### Work order
Write out exactly, and only, the lines below from the line with "Task: Enable the Malaria control category" through the line with "the truncation arrow"; pictures do not belong in the copy.

### Data supplied
##############################
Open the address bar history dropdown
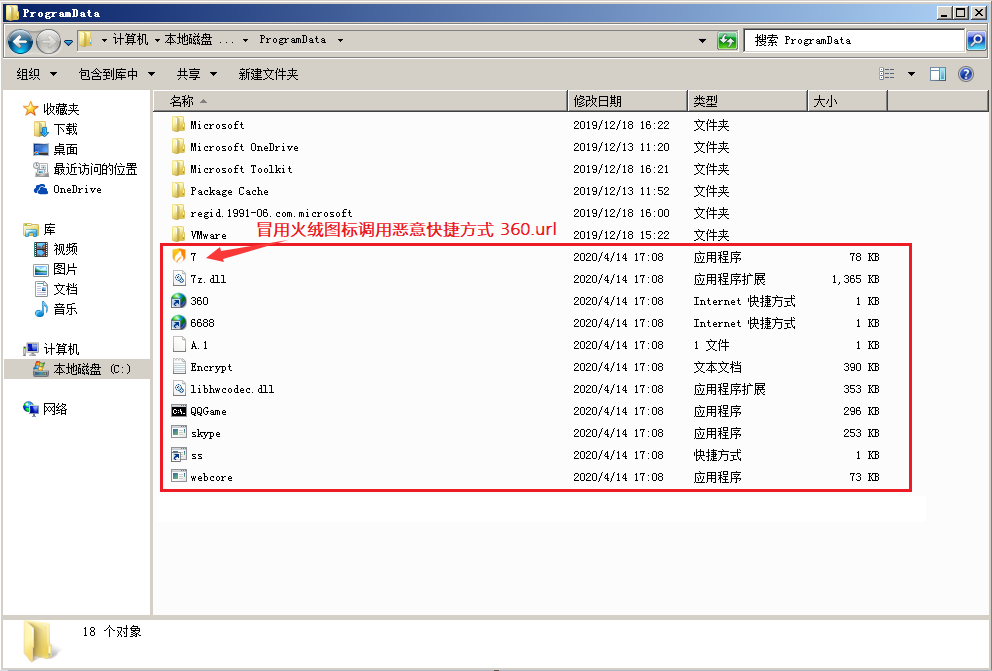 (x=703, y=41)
##############################
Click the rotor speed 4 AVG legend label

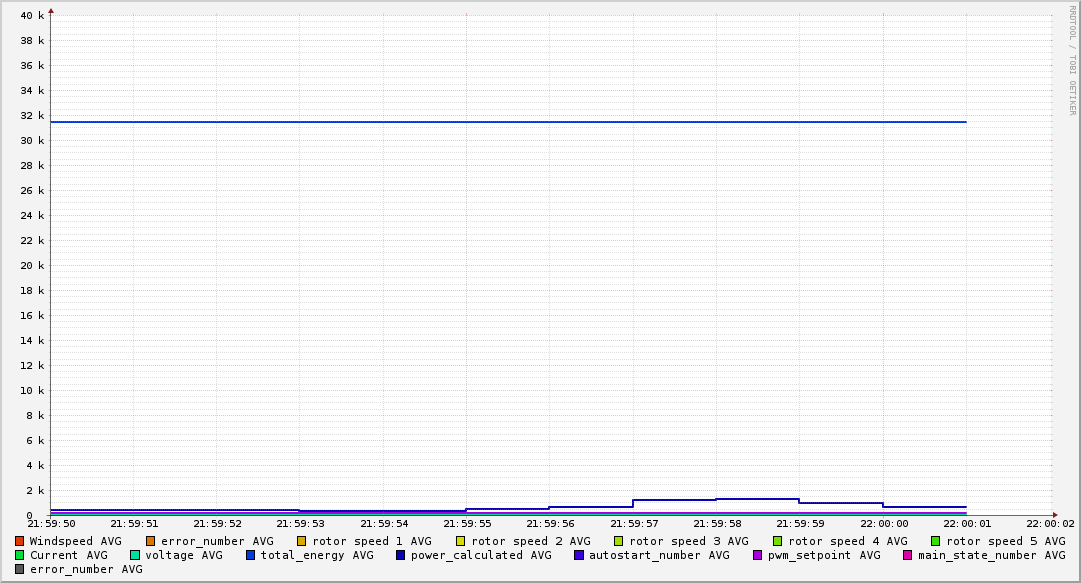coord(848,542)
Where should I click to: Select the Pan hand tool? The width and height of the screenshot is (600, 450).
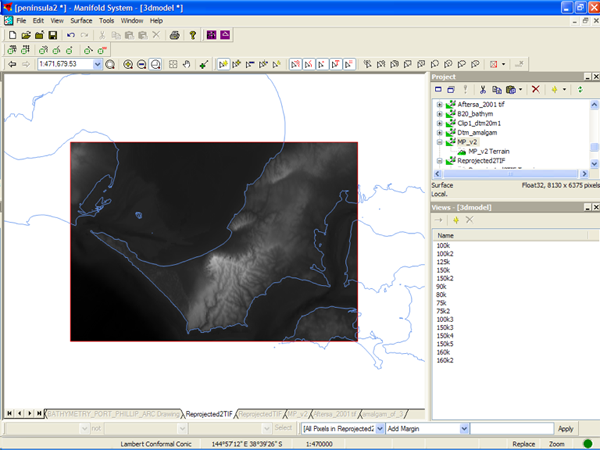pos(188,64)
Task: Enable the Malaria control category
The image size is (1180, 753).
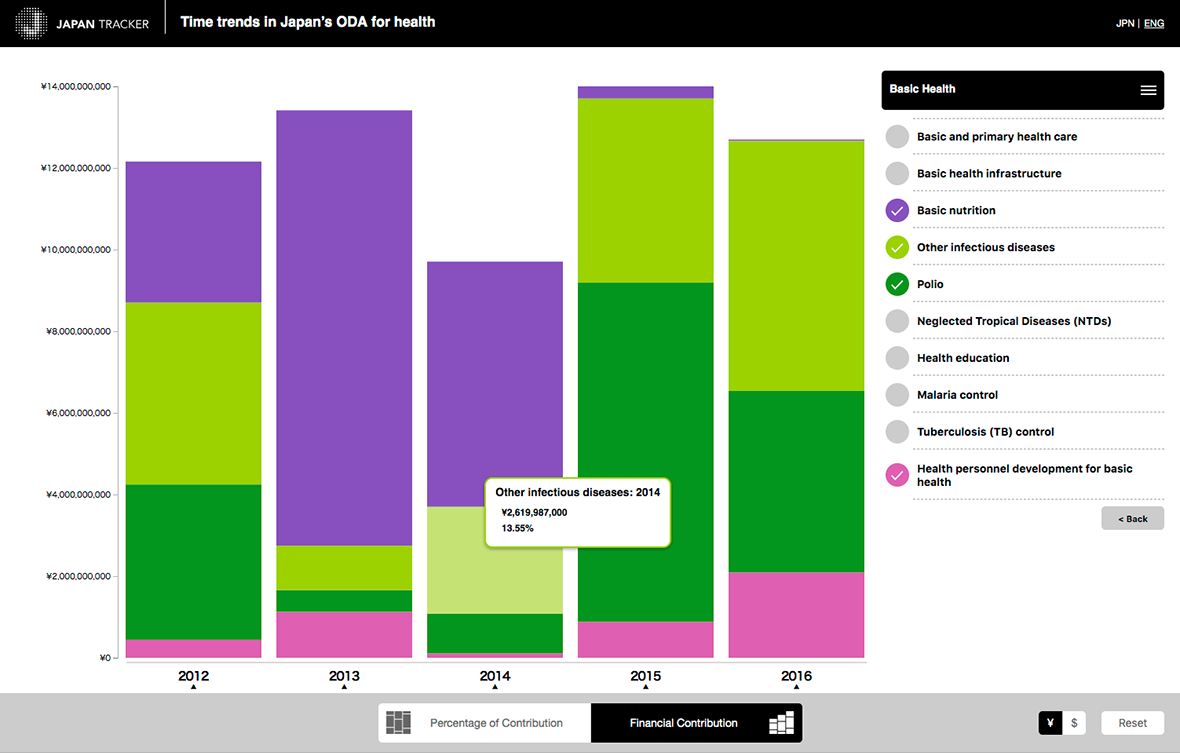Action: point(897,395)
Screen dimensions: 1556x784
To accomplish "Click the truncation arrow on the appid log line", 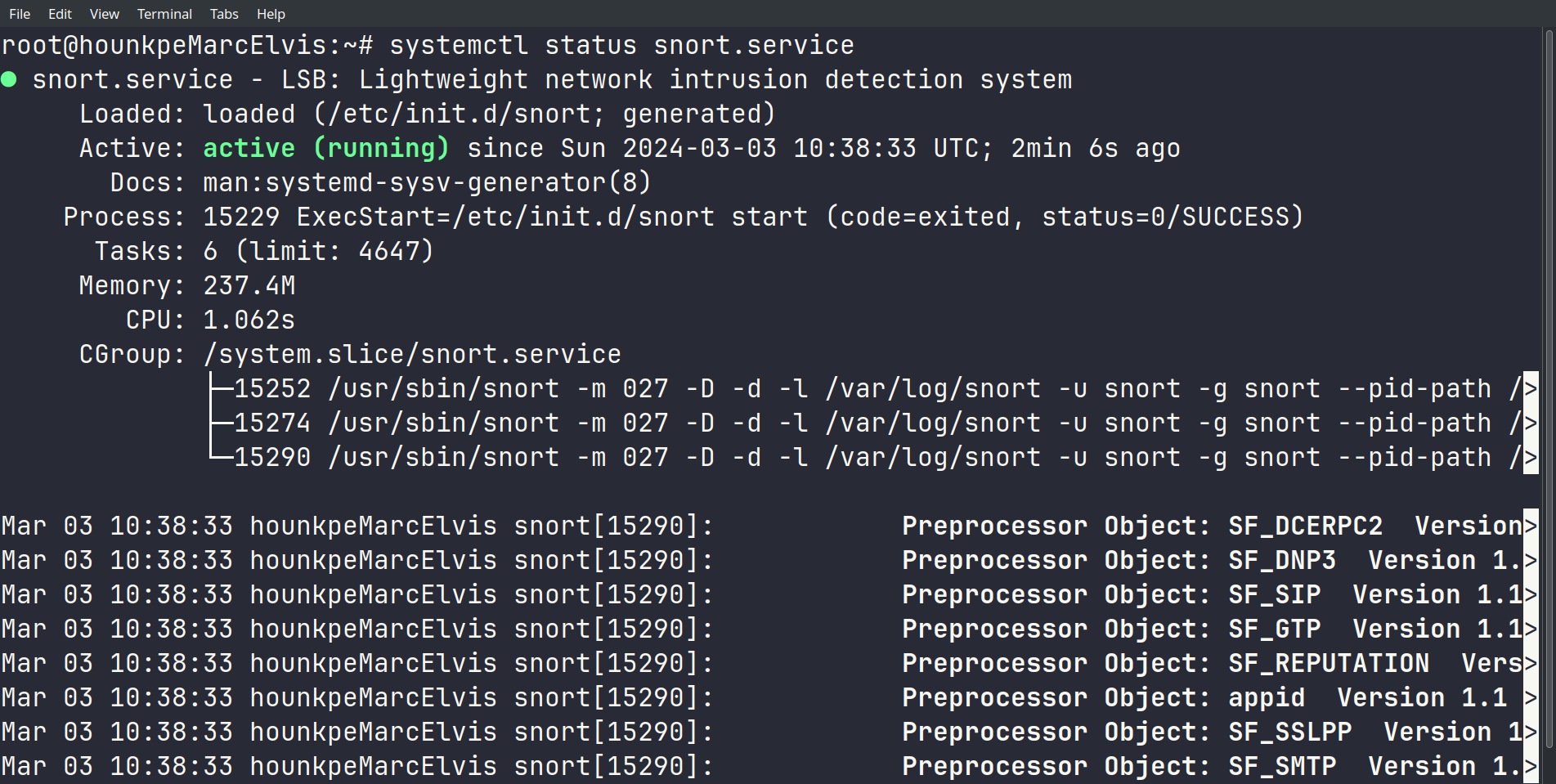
##############################
### Exercise response
Task: Enable the Malaria control category
The image size is (1180, 753).
Action: point(897,395)
Screen dimensions: 1556x784
To accomplish "Click the truncation arrow on the appid log line", 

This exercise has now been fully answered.